▸ やることリスト
1: メッシュシェーダカリングの抜粋では、法錐を求めるためにmeshOptimizerのどの関数を使っていますか。
2: メッシュシェーダカリングの抜粋によると、バウンディングスフィアを使った視錐台カリングの実装がお手軽なのはなぜか、1〜3文で説明してください。

▸ 抜粋テキスト
+---+
メッシュシェーダカリング

2025年のCEDECで発表した内容のサンプルプログラムをそういや公開していないなぁと思ったので，今回はCEDECで話した内容のうち下記についてのサンプルプログラムを公開しようかなと思います。

2. メッシュレット単位のカリング

2.1. 視錐台カリング

まずは，視錐台カリング(View Frustum Culling)です。これはカメラの描画範囲に入らないオブジェクトをカリングする手法です。カメラのビューボリュームを構成する6平面との距離を求め，ビューボリューム内に収まっていれば描画，範囲外なら描画対象から外せばよいです。
　バウンディングスフィアで実装する場合は基本的には平面との符号付き距離を求めればよいだけなので，内積命令を呼び出せばよいという実装もお手軽な手法です。実装は下図のようになります。

　あとは，これを増幅シェーダから呼び出すようにすればよいです。

![増幅シェーダを用いた視錐台カリング)images/d3d12_022/meshlet_culling_03.png)

2.2. 法錐カリング

続いては法錐カリング(Normal Cone Culling)です。これはメッシュレット単位で背面カリング(Back Face Culling)を行う手法です。メッシュレットの法線を束ねて，すべての法線を内包する円錐を作成して，この円錐の角度と中心軸を用いてカリングする手法です。

法錐の求め方にはいくつありますが，meshOptimizerを使うと簡単に実装できます。ここではmeshOptimizerのmeshopt_computeMeshletBounds()関数を使って法錐を求めてみます。

//-----------------------------------------------------------------------------
//      メッシュレット生成を行います.
//-----------------------------------------------------------------------------
bool CreateMeshlets(const char* path, ResMeshlets& result)
{
    MeshOBJ mesh;
    if (!mesh.Load(path))
    {
        ELOGA("Error : MeshOBJ::Load() Filed. path = %s", path);
        return false;
    }

    auto& indices   = mesh.GetIndices  ();
    auto& positions = mesh.GetPositions();
    auto& normals   = mesh.GetNormals  ();
    auto& texcoords = mesh.GetTexCoords();
    auto& tangents  = mesh.GetTangents ();

    const size_t kMaxVertices  = 256;
    const size_t kMaxTriangles = 256;
    const float  kConeWeight   = 0.0f;

    uint64_t meshletOffset = 0;

    for(const auto& subset : mesh.GetSubsets())
    {
        auto maxMeshlets = meshopt_buildMeshletsBound(subset.Count, kMaxVertices, kMaxTriangles);

        std::vector<meshopt_Meshlet> meshlets        (maxMeshlets);
        std::vector<uint32_t>        meshletVertices (maxMeshlets * kMaxVertices);
        std::vector<uint8_t>         meshletTriangles(maxMeshlets * kMaxTriangles * 3);

        auto meshletCount = meshopt_buildMeshlets(
            meshlets.data(),
            meshletVertices.data(),
            meshletTriangles.data(),
            &indices[subset.Offset],
            subset.Count,
            &positions[0].x,
            positions.size(),
            sizeof(asdx::Vector3),
            kMaxVertices,
            kMaxTriangles,
            kConeWeight
        );

        meshlets.resize(meshletCount);

        for(auto& meshlet : meshlets)
+---+
保存済みデータ項目:

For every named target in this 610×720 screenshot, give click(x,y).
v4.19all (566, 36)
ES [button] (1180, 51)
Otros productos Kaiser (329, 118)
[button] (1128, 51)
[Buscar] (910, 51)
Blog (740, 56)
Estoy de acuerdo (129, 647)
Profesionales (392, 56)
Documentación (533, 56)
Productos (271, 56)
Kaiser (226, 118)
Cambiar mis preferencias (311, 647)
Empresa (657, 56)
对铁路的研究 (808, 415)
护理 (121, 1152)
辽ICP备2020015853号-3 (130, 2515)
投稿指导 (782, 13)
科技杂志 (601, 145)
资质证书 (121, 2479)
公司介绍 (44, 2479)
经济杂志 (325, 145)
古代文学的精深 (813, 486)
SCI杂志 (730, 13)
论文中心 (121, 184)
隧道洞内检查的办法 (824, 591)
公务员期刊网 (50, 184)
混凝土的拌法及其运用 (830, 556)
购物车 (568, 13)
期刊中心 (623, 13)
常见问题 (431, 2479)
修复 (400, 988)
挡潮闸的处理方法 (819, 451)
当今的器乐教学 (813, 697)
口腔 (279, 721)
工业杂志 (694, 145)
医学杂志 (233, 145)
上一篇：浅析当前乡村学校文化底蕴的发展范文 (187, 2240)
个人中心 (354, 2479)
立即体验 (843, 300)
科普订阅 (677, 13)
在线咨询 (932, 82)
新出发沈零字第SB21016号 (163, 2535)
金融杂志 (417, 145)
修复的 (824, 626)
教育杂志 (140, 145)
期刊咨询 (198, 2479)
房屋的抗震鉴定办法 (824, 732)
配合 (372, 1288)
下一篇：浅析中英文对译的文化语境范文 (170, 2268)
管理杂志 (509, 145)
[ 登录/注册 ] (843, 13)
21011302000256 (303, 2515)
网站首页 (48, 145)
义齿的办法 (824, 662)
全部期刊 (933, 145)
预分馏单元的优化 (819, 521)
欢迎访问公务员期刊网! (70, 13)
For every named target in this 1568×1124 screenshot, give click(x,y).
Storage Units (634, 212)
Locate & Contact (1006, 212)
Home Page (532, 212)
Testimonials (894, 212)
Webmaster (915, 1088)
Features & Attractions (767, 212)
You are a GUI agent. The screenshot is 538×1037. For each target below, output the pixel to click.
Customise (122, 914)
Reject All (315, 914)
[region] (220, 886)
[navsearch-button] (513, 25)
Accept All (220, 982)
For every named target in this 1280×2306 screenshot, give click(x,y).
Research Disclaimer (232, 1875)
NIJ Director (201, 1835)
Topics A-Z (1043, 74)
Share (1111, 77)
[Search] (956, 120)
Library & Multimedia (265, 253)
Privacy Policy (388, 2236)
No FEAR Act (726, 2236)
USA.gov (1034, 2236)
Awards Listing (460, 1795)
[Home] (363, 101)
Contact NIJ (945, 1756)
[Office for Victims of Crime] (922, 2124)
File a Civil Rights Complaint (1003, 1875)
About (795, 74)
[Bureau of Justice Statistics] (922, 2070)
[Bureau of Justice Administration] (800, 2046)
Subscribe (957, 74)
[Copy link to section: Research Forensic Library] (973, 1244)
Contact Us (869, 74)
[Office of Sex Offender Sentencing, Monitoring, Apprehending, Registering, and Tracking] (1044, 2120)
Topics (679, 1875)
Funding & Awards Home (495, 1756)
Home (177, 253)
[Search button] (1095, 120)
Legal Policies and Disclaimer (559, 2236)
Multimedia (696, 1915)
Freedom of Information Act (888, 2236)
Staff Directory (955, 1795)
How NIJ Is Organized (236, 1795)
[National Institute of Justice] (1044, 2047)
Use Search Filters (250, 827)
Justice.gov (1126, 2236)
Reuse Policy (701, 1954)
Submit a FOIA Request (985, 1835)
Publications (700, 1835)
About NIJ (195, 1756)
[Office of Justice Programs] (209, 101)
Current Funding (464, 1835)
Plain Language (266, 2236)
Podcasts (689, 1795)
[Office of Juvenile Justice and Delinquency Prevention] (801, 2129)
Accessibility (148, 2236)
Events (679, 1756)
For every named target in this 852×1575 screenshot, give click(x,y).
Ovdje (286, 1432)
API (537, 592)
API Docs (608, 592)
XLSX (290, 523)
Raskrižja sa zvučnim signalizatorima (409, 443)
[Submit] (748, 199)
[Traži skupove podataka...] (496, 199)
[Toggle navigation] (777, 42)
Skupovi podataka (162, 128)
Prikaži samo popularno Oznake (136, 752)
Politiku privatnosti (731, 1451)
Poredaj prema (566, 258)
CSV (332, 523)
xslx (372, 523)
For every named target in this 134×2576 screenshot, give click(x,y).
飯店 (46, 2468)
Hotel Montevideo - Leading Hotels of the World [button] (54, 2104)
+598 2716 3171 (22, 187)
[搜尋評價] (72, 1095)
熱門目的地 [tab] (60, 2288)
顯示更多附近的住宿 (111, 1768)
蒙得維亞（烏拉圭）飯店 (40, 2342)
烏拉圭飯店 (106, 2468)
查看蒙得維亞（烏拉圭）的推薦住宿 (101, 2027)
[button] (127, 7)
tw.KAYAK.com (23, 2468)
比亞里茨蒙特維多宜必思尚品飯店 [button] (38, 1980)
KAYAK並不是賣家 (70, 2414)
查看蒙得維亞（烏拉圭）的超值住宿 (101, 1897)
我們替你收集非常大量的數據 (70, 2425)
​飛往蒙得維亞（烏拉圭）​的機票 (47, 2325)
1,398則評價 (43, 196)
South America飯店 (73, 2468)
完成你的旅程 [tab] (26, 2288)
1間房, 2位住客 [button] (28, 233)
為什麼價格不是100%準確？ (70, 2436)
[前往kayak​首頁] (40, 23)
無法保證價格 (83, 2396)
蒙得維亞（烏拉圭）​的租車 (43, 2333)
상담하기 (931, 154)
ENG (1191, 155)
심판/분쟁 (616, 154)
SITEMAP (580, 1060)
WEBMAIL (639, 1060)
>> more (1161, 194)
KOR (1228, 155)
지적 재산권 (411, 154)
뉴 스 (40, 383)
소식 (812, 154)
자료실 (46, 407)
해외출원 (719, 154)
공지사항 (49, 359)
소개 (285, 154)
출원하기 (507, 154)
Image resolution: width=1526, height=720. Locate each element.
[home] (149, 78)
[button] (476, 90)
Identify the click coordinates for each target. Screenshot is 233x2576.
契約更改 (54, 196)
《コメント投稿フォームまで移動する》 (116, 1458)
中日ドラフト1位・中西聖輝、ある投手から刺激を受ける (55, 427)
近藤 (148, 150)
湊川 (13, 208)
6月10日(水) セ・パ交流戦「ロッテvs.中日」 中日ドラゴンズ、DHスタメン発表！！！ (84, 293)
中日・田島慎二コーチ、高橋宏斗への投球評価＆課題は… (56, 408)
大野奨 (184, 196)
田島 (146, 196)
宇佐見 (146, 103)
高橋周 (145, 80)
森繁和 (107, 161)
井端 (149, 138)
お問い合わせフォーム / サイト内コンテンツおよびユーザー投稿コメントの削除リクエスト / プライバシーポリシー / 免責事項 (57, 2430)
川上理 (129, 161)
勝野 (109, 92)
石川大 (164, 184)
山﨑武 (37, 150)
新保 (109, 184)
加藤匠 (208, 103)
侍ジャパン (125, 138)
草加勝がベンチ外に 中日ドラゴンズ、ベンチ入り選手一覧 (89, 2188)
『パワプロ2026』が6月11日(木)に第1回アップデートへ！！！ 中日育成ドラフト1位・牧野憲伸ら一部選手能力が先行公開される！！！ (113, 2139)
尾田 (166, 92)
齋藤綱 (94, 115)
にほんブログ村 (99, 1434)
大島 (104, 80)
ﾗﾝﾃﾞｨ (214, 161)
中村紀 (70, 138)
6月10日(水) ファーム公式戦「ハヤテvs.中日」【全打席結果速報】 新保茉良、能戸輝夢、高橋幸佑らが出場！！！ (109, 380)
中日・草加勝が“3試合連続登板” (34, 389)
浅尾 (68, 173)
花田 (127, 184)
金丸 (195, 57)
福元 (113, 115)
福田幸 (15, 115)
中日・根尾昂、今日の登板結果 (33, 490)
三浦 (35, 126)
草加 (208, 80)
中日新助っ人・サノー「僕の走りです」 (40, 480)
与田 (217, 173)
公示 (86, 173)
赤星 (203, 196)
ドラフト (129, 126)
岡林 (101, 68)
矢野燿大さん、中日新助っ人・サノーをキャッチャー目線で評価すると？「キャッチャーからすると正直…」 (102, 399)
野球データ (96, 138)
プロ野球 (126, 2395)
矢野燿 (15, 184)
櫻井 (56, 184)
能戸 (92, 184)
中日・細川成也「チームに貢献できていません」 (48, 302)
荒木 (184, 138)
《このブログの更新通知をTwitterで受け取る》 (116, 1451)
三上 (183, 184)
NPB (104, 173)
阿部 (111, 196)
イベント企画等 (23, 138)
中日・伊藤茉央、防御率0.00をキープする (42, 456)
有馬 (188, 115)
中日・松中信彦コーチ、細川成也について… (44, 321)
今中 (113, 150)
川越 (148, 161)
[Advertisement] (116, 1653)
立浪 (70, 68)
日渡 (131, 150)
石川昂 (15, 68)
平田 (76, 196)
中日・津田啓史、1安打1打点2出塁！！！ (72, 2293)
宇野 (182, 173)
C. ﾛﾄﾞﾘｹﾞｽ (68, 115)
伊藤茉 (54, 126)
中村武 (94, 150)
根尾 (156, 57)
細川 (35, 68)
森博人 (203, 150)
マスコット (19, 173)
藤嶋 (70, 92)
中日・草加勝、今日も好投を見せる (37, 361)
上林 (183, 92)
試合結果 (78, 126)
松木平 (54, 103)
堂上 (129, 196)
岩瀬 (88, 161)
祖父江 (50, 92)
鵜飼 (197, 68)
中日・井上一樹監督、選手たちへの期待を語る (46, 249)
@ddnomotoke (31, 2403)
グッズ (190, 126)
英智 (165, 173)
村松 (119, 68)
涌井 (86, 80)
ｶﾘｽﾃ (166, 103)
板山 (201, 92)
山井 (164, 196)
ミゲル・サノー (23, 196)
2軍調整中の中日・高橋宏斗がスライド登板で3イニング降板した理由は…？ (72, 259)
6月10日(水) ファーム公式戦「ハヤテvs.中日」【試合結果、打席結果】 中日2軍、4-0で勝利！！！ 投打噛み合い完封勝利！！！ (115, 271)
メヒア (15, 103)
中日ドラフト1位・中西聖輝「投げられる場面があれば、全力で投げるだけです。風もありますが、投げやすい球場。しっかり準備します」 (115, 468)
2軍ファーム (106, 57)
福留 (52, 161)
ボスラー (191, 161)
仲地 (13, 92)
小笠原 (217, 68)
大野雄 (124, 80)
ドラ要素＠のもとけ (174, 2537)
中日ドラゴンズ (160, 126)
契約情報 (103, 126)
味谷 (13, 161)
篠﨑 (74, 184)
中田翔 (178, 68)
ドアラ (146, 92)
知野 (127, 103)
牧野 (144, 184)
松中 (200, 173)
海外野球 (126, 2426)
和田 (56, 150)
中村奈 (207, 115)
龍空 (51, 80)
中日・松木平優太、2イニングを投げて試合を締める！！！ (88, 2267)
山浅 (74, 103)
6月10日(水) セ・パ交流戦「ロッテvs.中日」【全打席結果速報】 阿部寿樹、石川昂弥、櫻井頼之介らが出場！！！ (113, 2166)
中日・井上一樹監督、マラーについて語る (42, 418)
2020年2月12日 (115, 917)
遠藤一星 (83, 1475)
+---+
▸ タスクの解答
1: meshopt_computeMeshletBounds()関数です。

2: バウンディングスフィアの場合、基本的には平面との符号付き距離を求めればよいだけだからです。そのため、内積命令を呼び出すだけで実装できます。